A edição é muito bonita, ao prazer da leitura, soma-se um prazer estético. Demorei um tempo para engrenar, não adorei, mas é um livro profundo, capaz de me fazer entender que existem outros modos de vida além da tradicional dedicação dos pais a darem o melhor para os seus filhos.
O pai de Clézio, é claro que já devia ter um espírito independente, ao ir assumir seu posto de médico num hospital inglês, não gostou da atitude de seu futuro chefe, formalista e baseada em valores que achava fúteis, decidiu ter uma experiência na África. Se África hoje é um continente com todos os problemas que se vêem na mídia, imagine como era há 60 anos, com a medicina no estágio que estava.
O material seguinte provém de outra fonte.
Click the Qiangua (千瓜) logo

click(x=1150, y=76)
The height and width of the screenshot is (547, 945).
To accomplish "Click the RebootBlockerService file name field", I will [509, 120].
O que o autor mostra é que apesar de tudo, seu pai estava mais para africano do que para inglês, apesar de ter nascido nas Ilhas Maurício. Durante a guerra o médico ficou isolado, perdeu o contato com a mulher e os dois filhos que depois de alguns anos apenas foram juntar-se a ele. Clézio, menino, estranhou muito aquele homem diferente dos com quem convivia numa França assustada pela guerra. O menino cresceu em condições que a maioria dos pais, (saiu na quinta no caderno Equilíbrio da Folha úma ótima reportagem sobre como os pais estão estragando seus filhos ao tentarem protegê-los de tudo), não ousaria deixar os filhos sequer experimentarem um dia e descobriu que existem outras coisas na vida.
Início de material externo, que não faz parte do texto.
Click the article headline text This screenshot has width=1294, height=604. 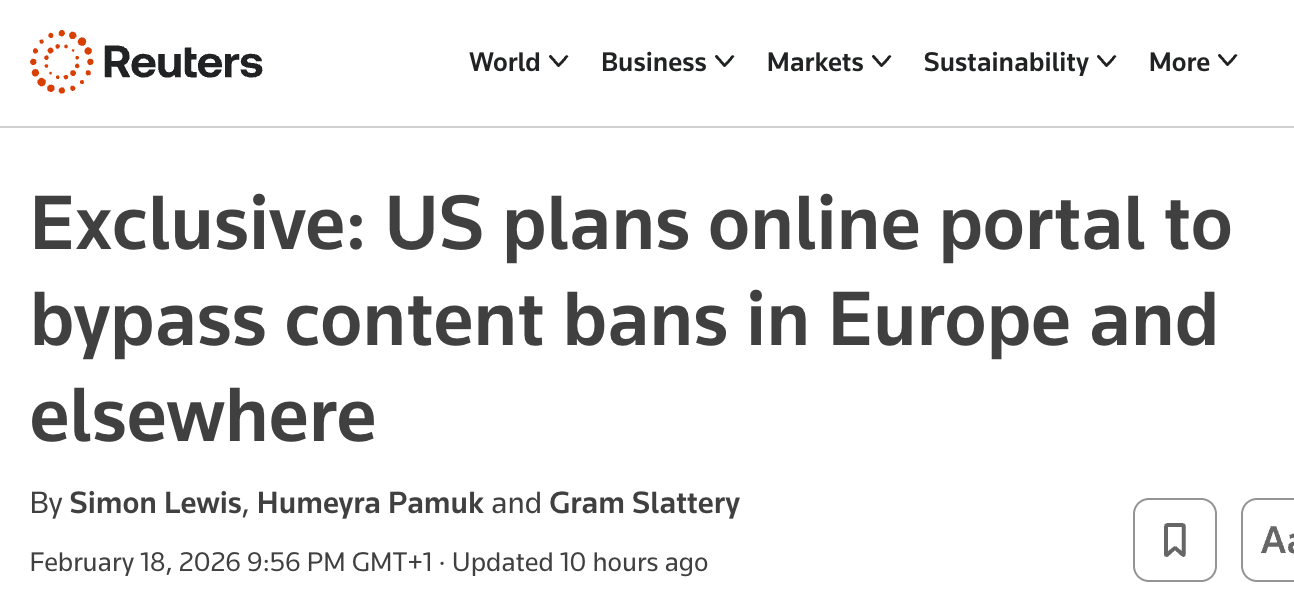630,320
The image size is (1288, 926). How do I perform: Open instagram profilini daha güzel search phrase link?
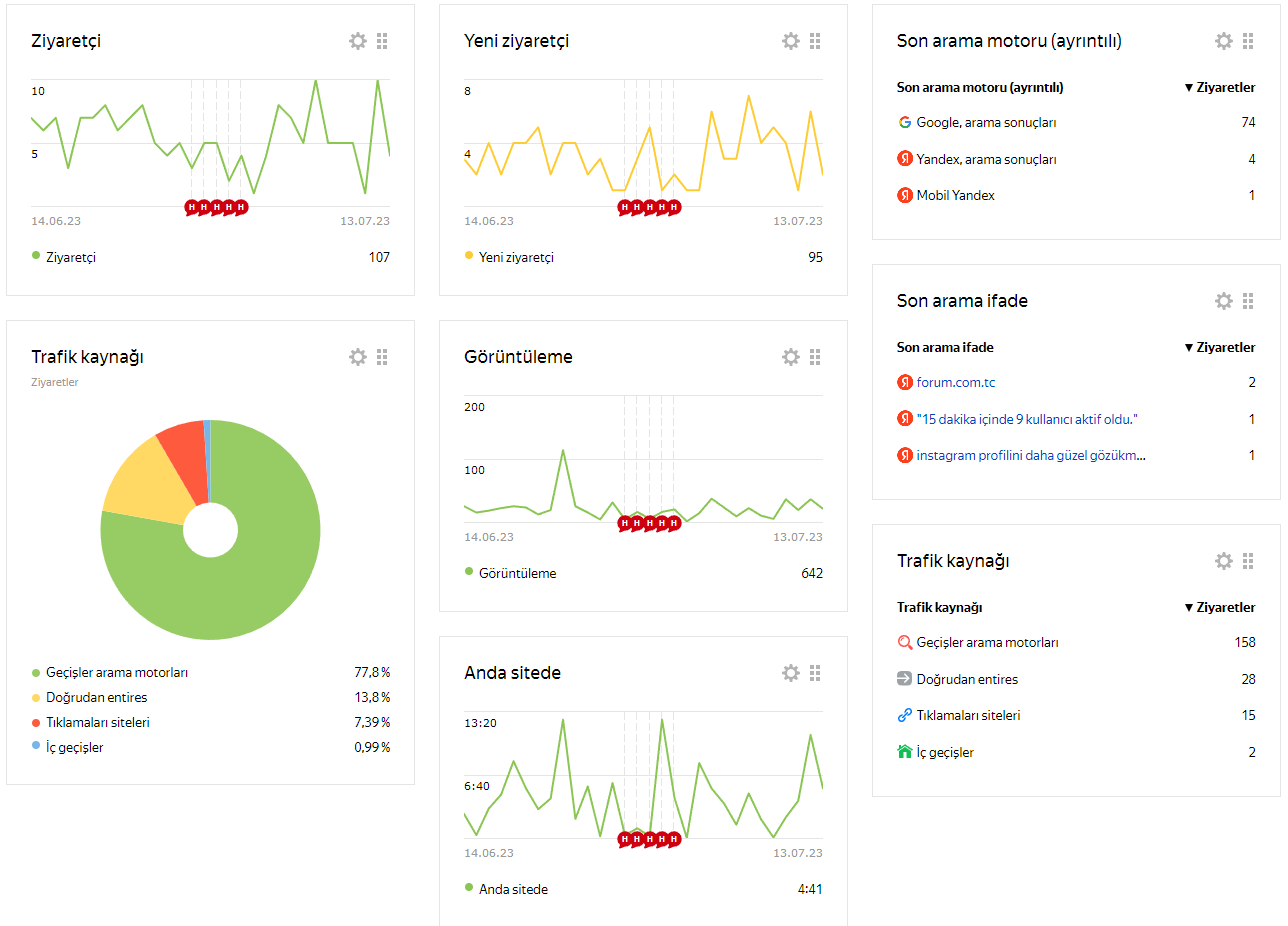(x=1031, y=455)
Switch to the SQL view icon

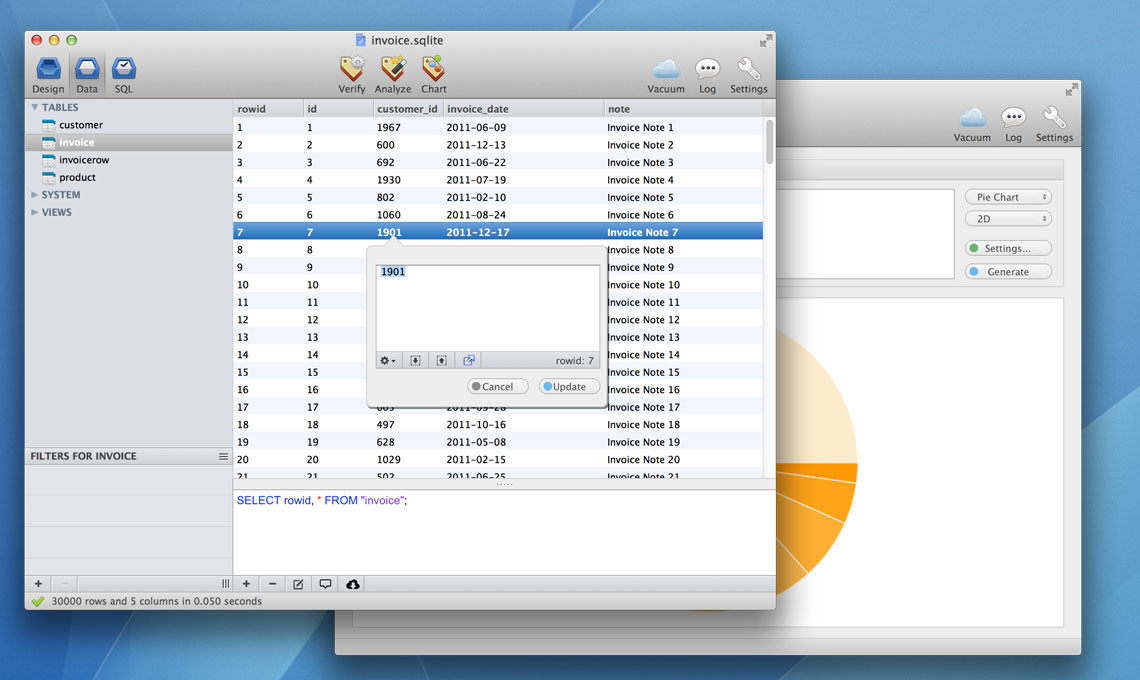[124, 70]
A situação política africana mostrou que a liberdade não era também tão grande quando parecia, mas Clézio viu seu pai acabar a vida, retornaram todos para a Europa, longe de sua essência, por mais estranha e diferente que uma cor de pele e uma formação pudessem sugerir. Uma boa história de pai e filho num pano de fundo pouco usual e capaz de mostrar que a vida consegue se estabelecer nas mais diversas condições e que um bom colégio nem sempre consegue levar alguém a ganhar um prêmio Nobel.